5 Claims, 5 Drawing Figures LEAN VELOCIPEDE FIELD OF THE INVENTION This invention relates to velocipedes and more particularly to a novel three wheeled velocipede that simulates unicycle operation.
DESCRIPTION OF THE PRIOR ART Numerous types of three wheeled toy velocipedes are well known. For the most part, such velocipedes, or tricycles, are propelled by means of a pair of pedals mounted on the front wheel and are steered by means of handle bars which control the front wheel. While small children quickly master the operation of such standard tricycles, they experience great difficulty in attempting to operate a unicycle. Thus, the majority of small children are limited to riding tricycles, yet remain fascinated by a unicycle because it may be propelled and steered without the use of ones hands.
Accordingly, it is an object of the present invention to provide simulated unicycle operation in a three wheeled velocipede.
It is a further object of the present invention to provide a simulated unicycle that may be successfully mastered by small children after a relatively short training period.
It is a still further object of the present invention to provide an improved three wheeled velocipede that may be steered by means of a child without the use of his hands.
It is another object of the present invention to provide a three wheeled velocipede that may be safely steered by a small child through the shifting of his weight.
It is still another object of the present invention to provide a three wheeled velocipede having a mid frame pivot connection which provides unusual vehicle stability.
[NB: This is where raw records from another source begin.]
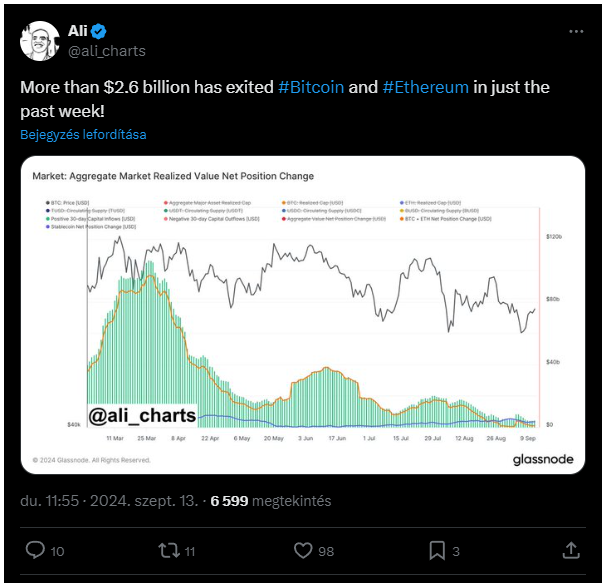Toggle Positive 30-day Capital Inflows legend entry
The image size is (606, 587).
pyautogui.click(x=90, y=219)
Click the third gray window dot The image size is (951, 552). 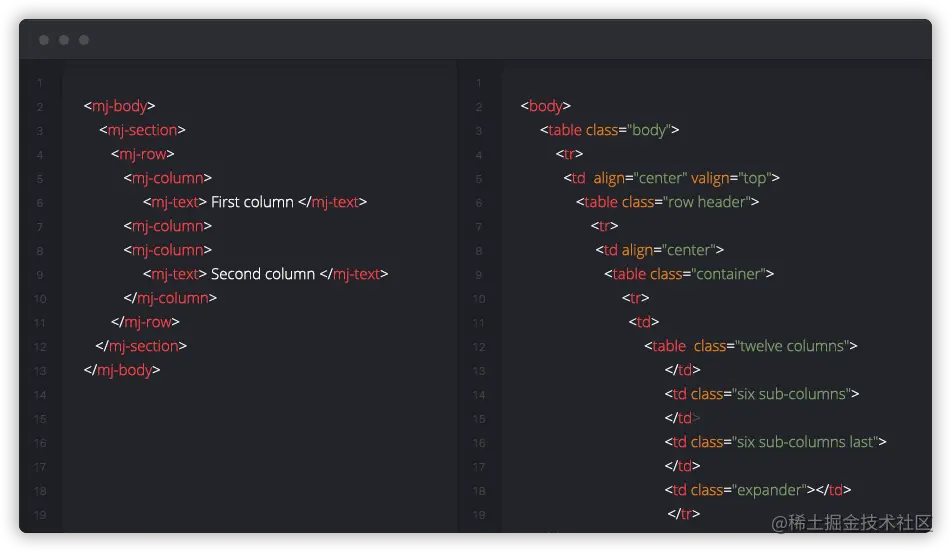[84, 40]

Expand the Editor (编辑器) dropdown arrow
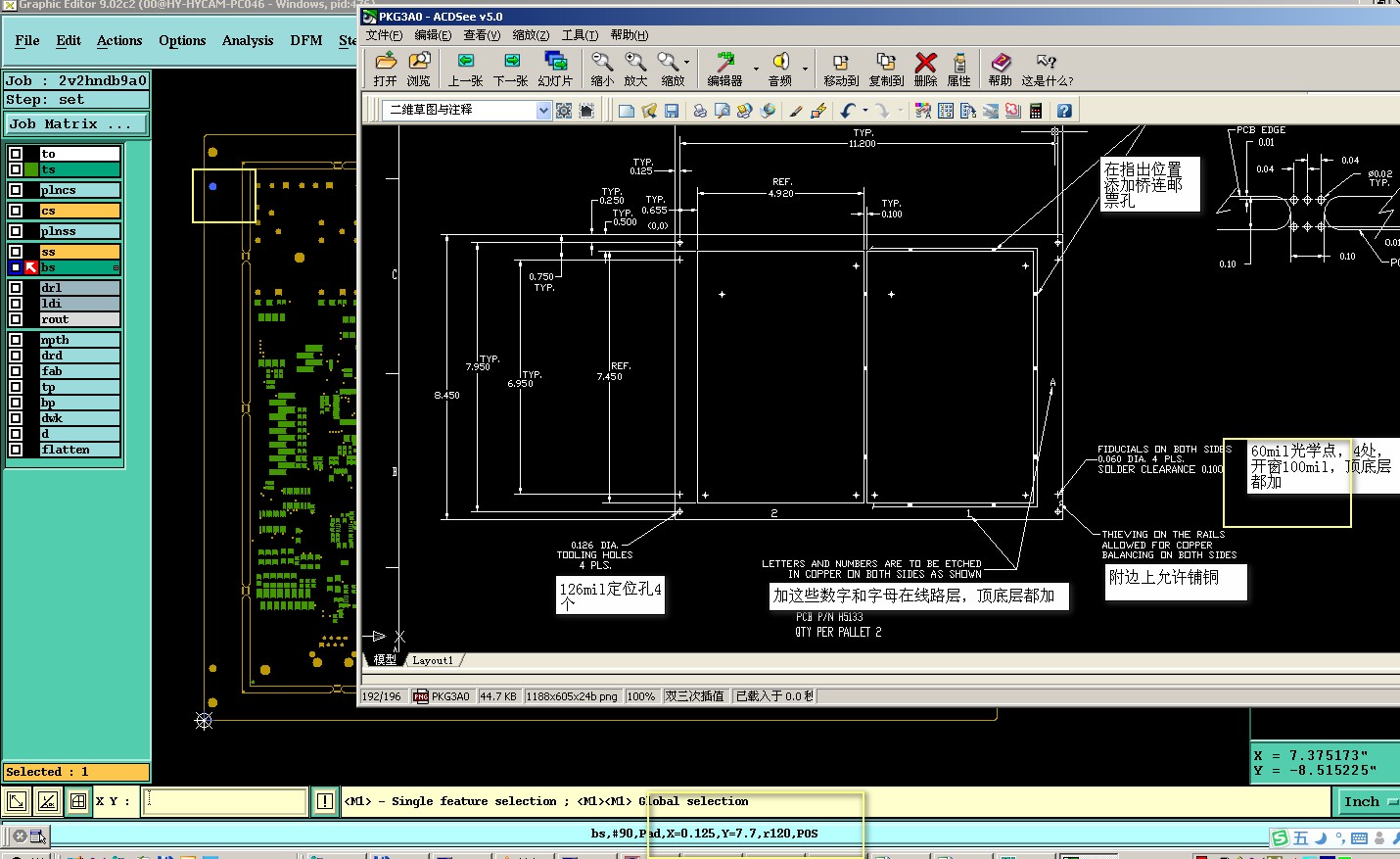click(755, 67)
SUMMARY OF THE INVENTION In accordance with the objects set forth above, the present invention provides a velocipede having three wheels that simulates unicycle operation. The front and rear wheel assemblies of the velocipede are pivotally connected approximately midway between the axis of rotation of the front wheel and the axis of rotation of the pair of rear wheels. The pivotal coupling member is positioned in the longitudinal plane of velocipede at an angle from the vertical. A spring within such pivotal coupling member limits the relative displacement of the axes of rotation of the wheels to approximately on either side of the normal position of the pivotal coupling member in response to sideways tilting of the front wheel assembly.
BRIEF DESCRIPTION OF THE DRAWINGS Additional objects, advantages and characteristic features of the present invention will become readily apparent from the following detailed description of the preferred embodiment of the invention when taken in conjunction with the accompanying drawings in which:
FIG. 1 is a side elevational view of a velocipede in accordance with the present invention;
FIG. 2 is a top plan view of the velocipede in accordance with the present invention;
FIG. 3 is an exploded perspective view of the steering means ofthe velocipede in accordance with the present invention;
FIG. 4 is an enlarged cross-sectional view of the steering means of the velocipede taken along line 4-4 of FIG. 1, in accordance with the present invention; and
FIG. 5 is a diagrammatic top plan view of the velocipede of the present invention illustrating the displacement of the velocipede in response to a weight shift or leaning motion of the rider.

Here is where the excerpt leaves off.